Github repository for the project "Disaster Response Pipeline" of the Udacity Data Scientist Nanodegree
The project analyzes messages that are sent by individuals who are affected by disasters. It uses machine learning techniques in order to categorize them into relevant categories. This categorisation can be used by Disaster relief organizations to efficiently respond to the needs of those affected by the disaster.
The raw data is contained in 2 .csv files. The messages.csv file contains the following columns:
- Id: A unique ID for each message
- message: an english translation of the message (if applicable)
- original: the original text of the message
- genre: the type of message, for example a direct message or a news article
The categories.csv file contains the following columns:
- Id: A unique ID for each messages
- categories: a string that contains a pre existing classification of the message into on or more of the 36 categories
The single string of the "categories" column is split up into 36 columns that either contain a "1" or "0" decoding whether or not the message belongs to that category.
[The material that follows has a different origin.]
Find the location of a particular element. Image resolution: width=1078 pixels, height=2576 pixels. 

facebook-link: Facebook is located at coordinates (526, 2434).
Then a single dataframe is created. Some data cleaning is necessary, in particular:
- The data set contains some duplicates. They have been removed.
- The category classification contains some "2" values, which are likely typos. They have been removed.
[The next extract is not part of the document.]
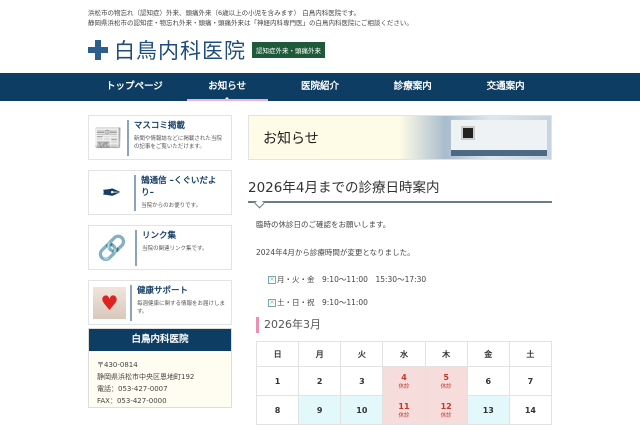 The width and height of the screenshot is (640, 425). I want to click on calendar-row: 1 2 3 4 休診 5 休診 6 7, so click(404, 381).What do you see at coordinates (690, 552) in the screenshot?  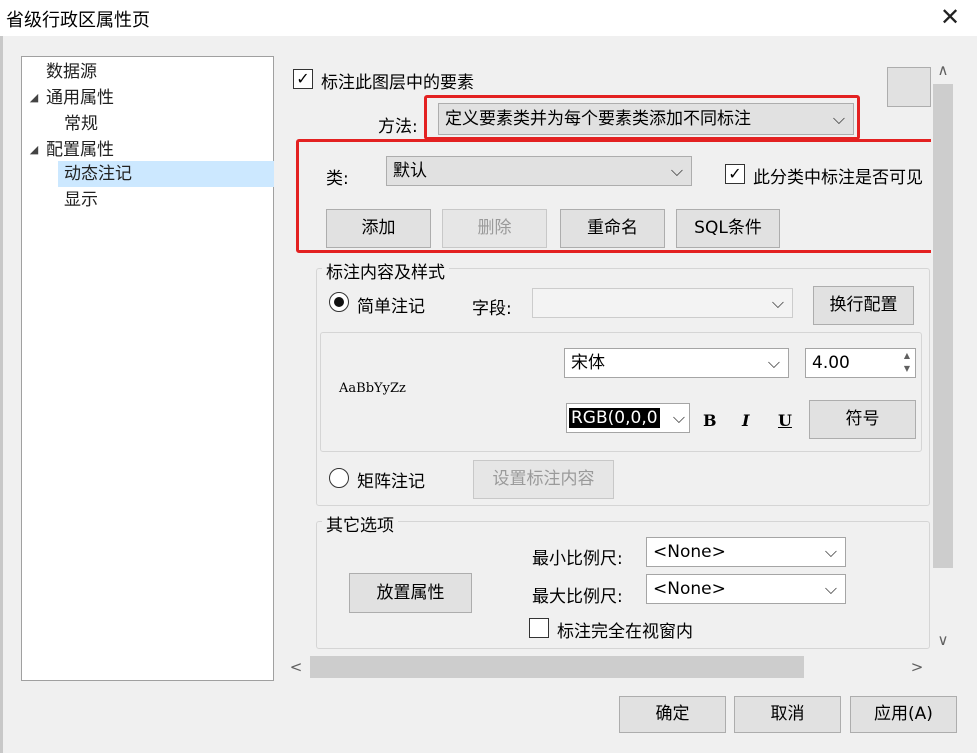 I see `min-scale-value: <None>` at bounding box center [690, 552].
The cleaned dataframe is stored in a SQL table for later use. This process is automated into an ETL pipeline.
The raw data is in form of natural language. It is processed using the following data pipeline:
- Feature Creation/Transformation:
- Text is tokenized and lemmatized using the NLTK library
- Text is analyzed using TF-IDF
- Prediction
- A model is trained and evaluated in a test-train-split
- Different models are used and evaluated according to their f1 scores, precision and recall
- Crossvalidation is used to select the final model / paremeters. The canidate models include
- Random forest
- K-nearest Neighbours
This ML pipeline is stored and the final model is exported.
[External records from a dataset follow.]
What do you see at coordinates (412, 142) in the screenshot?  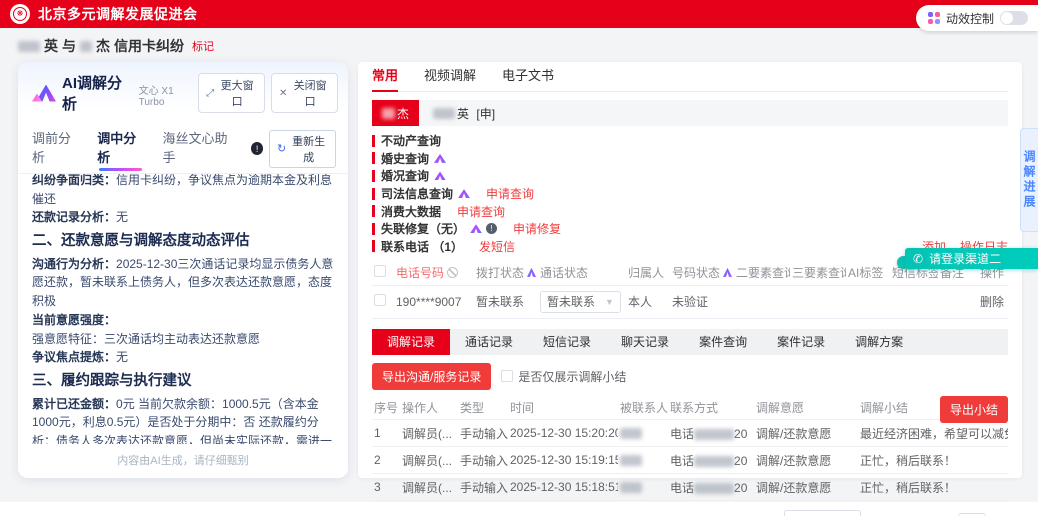 I see `query-label: 不动产查询` at bounding box center [412, 142].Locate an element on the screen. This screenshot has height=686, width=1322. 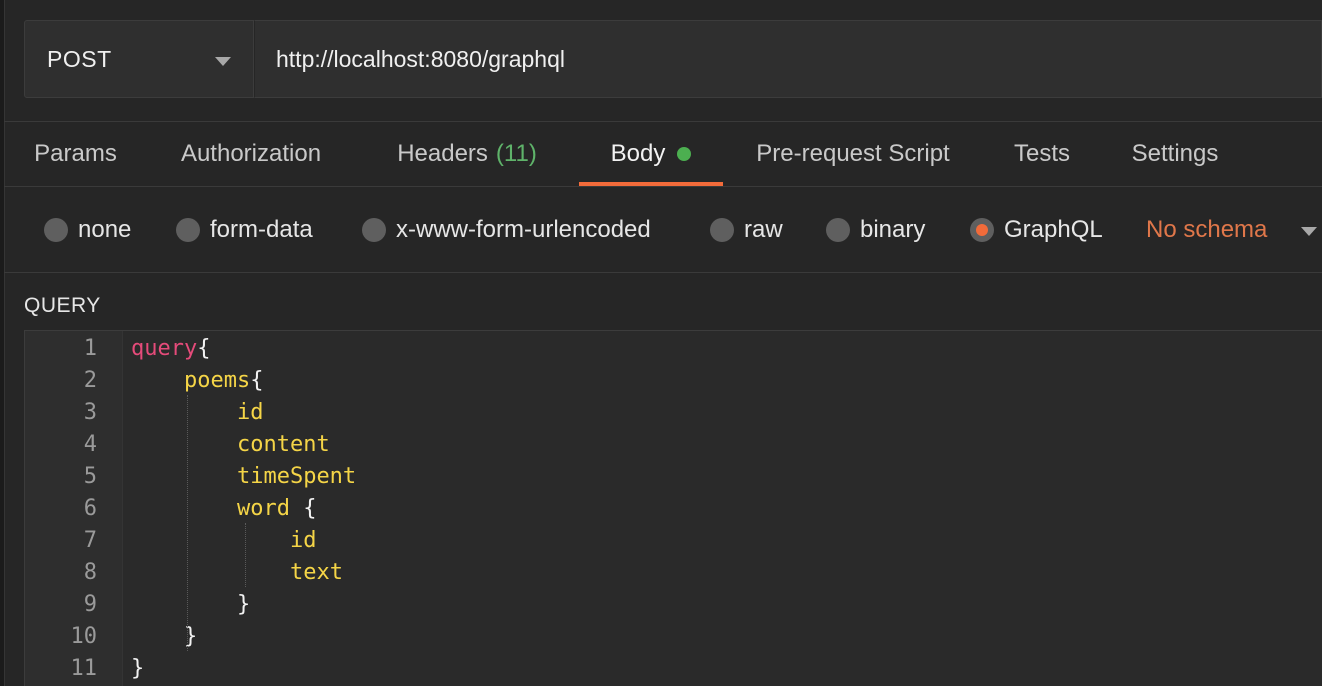
code-text: timeSpent is located at coordinates (244, 477).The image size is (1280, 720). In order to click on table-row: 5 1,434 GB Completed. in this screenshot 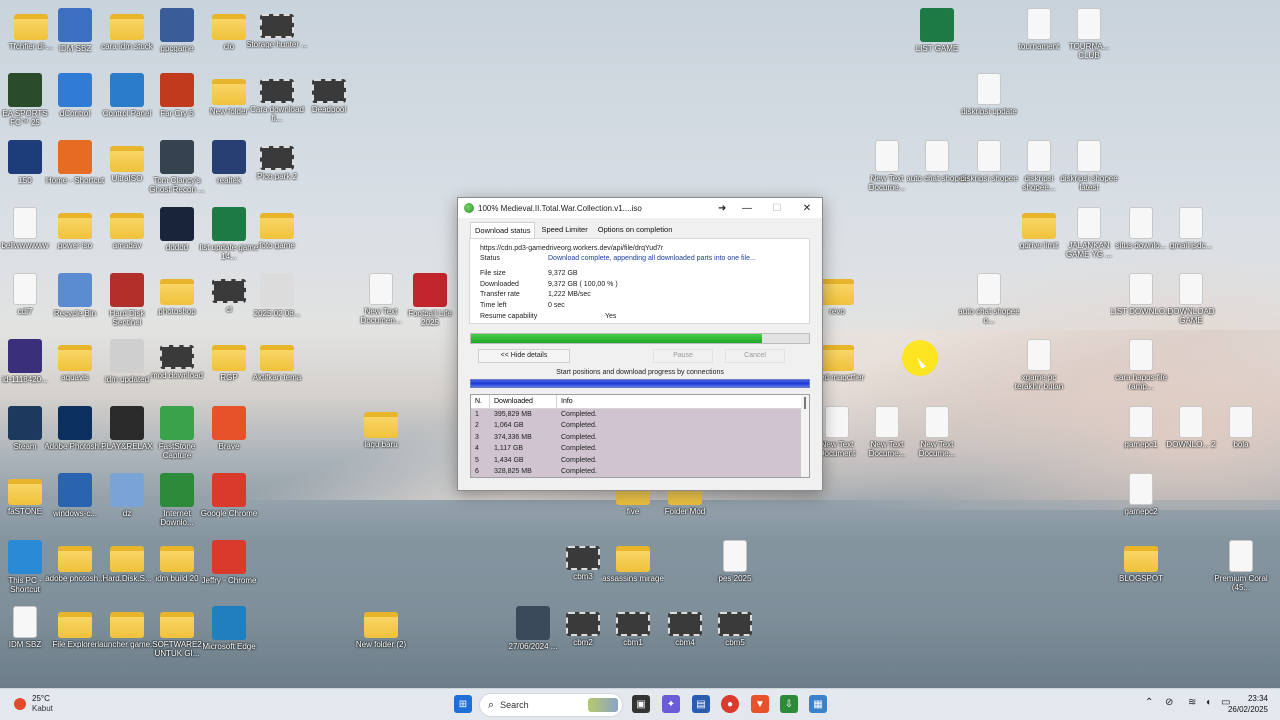, I will do `click(640, 460)`.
The model training may take a long time to complete through the amount of folds in the cross validation and the size of the dataset!
The final model that performed best is a RandomForest Classifier. The best model was selected according to a weighted f1scores over the 36 categories that are to be classified. The weighted f1score of the best performing model is 0.57
The final model from the modelling section is used to deploy a web app using Python as a back end. Flask, json and plotly are used to connect and create a front end. Several template for this are provided by Udacity and used in the project.
-
Run the following commands in the project's root directory to set up your database and model.
- To run ETL pipeline that cleans data and stores in database
python data/process_data.py data/disaster_messages.csv data/disaster_categories.csv data/DisasterResponse.db
- To run ML pipeline that trains classifier and saves
python models/train_classifier.py data/DisasterResponse.db models/classifier.pklcls
- To run ETL pipeline that cleans data and stores in database
-
Run the following command in the app's directory to run your web app.
python run.py
-
Go to http://0.0.0.0:3001/
README.MD: Readme file
create_wordcloud.py: Python script to create the wordcloud image for the website
categories_example.png: Example picture for categories data
messages_example.png: Example picture for messages data
run.py: python script to deploy the website through flask
wordcloud.png: wordcloud picture for the website
go.html: template created by udacity to use in the project
master.html: templace created by udacity to use in the project
disaster_categories.csv: .csv file with categories
disaster_messages: .csv file with messages
DisasterResponse.db: SQL database with cleaned data
process_data.py: python script to load and clean data
train_classifier.py: python script to train and save model
classifier.pklcls: best model, careful, large file
.gitattributes: needed to score large file in github
- Packages used in the project:
- Pandas
- Numpy
- SQLAlchemy
- NLTK
- sklearn
- json
- plotly
- flask
- Data provided by Udacity as a part of the Data Scientist Nanodegree in coorperation with Figure Eight.